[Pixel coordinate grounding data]
■ ■ ■ ■ ■ ■ ■
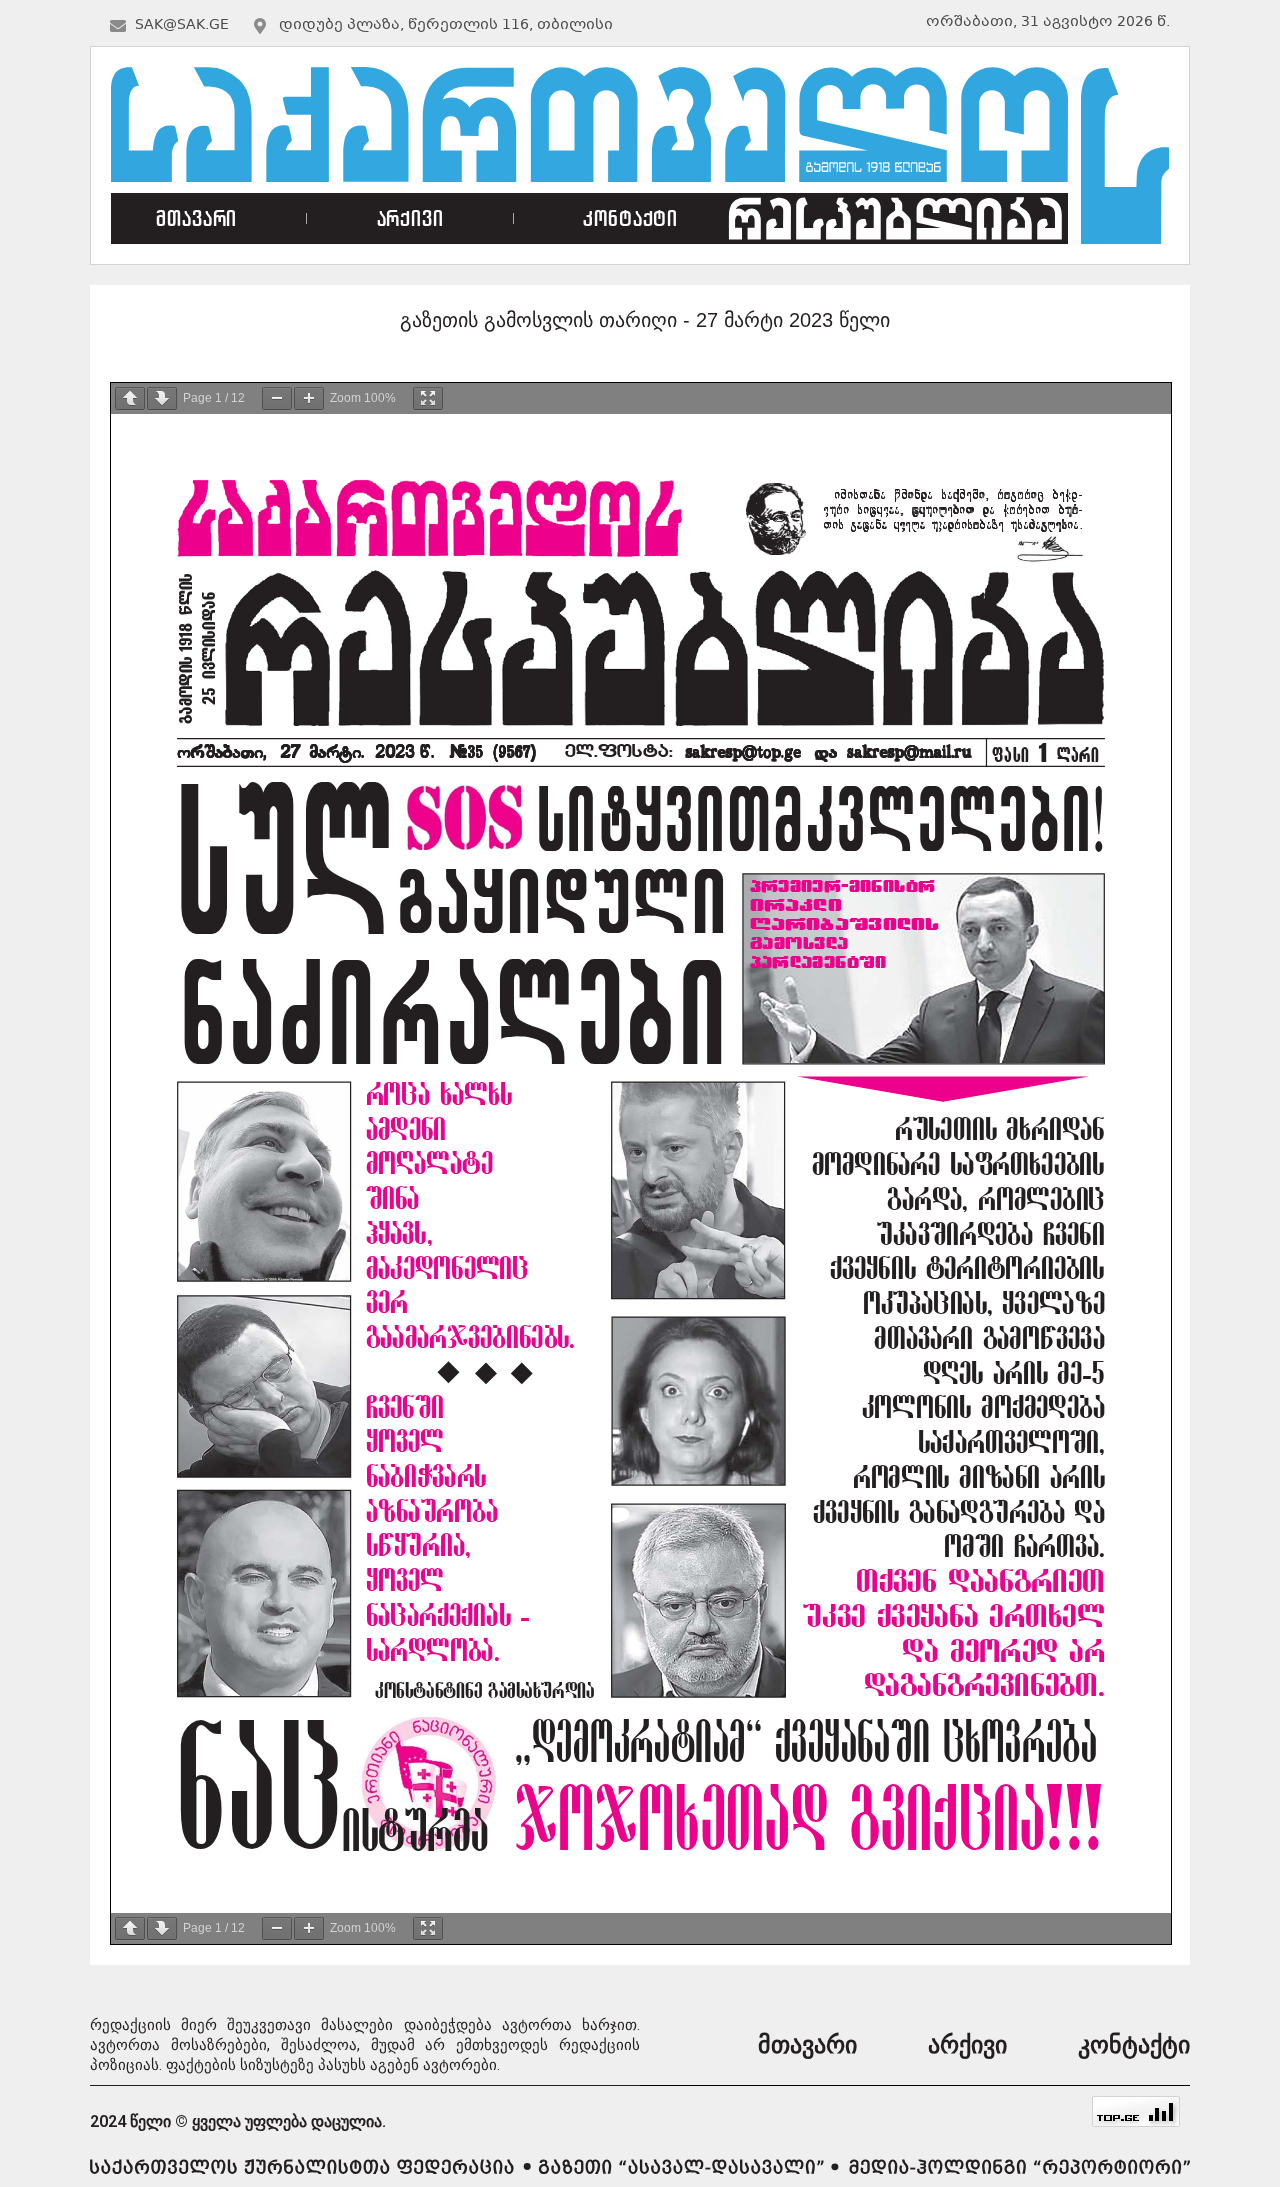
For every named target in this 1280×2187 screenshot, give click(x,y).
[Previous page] (130, 398)
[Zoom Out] (277, 398)
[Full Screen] (428, 398)
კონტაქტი (630, 218)
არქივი (410, 218)
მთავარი (196, 218)
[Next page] (162, 398)
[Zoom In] (309, 398)
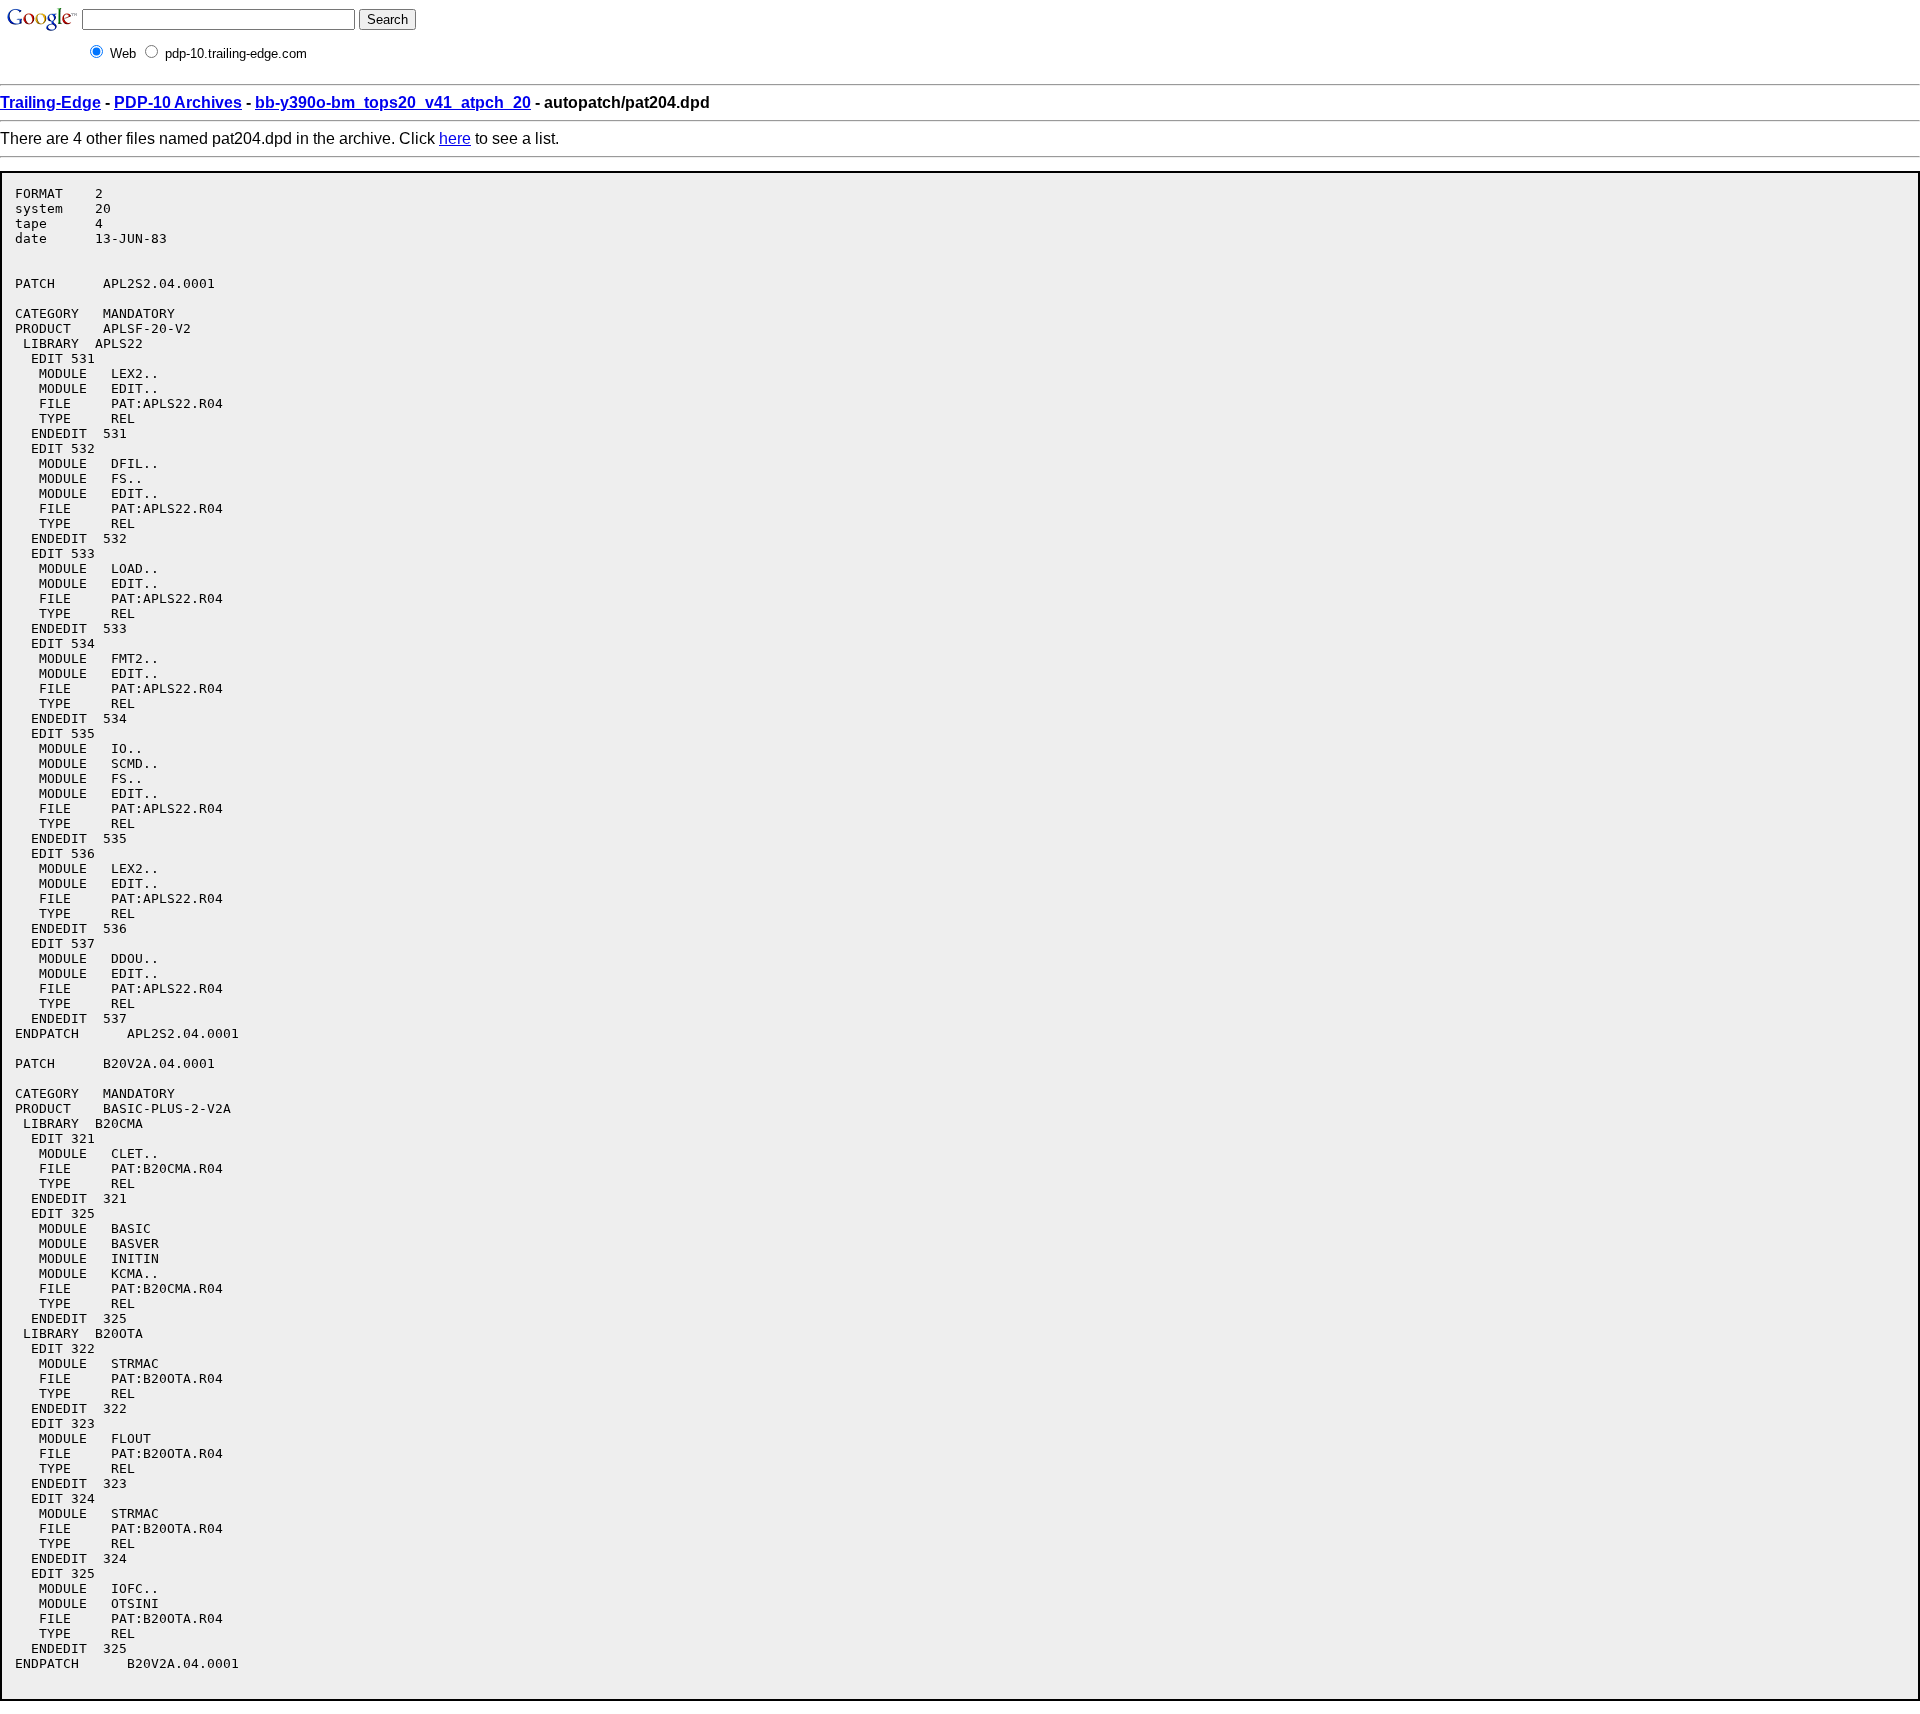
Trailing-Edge (50, 102)
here (455, 138)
■ ■ ■ ■ ■ ■ ■
__TASK PROMPT__:
Copy every record exactly as written, leaving out the pictures.

__SOLUTION FOR THIS TASK__:
For every named target in this 1280×2187 screenshot, give click(x,y).
[Previous page] (130, 398)
[Zoom Out] (277, 398)
[Full Screen] (428, 398)
კონტაქტი (630, 218)
არქივი (410, 218)
მთავარი (196, 218)
[Next page] (162, 398)
[Zoom In] (309, 398)
Trailing-Edge (50, 102)
here (455, 138)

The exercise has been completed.